**About this task:**
Every line containing "Given" should be copied out. Go through the entries and find them.

**Data for the task:**

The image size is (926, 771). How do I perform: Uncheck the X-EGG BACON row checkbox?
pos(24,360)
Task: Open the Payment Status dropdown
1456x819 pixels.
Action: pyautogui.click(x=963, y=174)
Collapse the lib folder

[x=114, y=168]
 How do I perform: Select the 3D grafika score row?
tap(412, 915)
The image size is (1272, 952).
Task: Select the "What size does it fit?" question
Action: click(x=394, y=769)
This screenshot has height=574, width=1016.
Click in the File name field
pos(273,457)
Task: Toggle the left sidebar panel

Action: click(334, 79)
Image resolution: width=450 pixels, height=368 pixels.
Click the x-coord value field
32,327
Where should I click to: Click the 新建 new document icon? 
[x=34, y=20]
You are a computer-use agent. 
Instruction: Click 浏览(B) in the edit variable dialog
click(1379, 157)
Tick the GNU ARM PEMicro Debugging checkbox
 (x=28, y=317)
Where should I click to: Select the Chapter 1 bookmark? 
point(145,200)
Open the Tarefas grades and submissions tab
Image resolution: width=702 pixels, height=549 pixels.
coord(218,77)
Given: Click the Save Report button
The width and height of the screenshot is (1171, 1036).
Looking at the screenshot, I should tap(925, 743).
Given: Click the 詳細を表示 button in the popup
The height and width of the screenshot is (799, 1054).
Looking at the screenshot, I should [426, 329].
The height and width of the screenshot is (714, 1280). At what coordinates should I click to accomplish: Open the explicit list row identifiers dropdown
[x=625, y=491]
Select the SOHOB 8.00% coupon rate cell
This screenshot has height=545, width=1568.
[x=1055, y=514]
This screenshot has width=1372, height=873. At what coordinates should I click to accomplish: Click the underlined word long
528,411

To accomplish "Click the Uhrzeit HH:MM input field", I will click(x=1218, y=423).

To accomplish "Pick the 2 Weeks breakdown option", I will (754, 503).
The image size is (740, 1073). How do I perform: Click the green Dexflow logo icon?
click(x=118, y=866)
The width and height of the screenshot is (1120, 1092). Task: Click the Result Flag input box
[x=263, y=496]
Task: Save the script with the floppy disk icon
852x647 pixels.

**Written reply:**
Given: Click the Save Report button
Given: Click the 詳細を表示 button in the popup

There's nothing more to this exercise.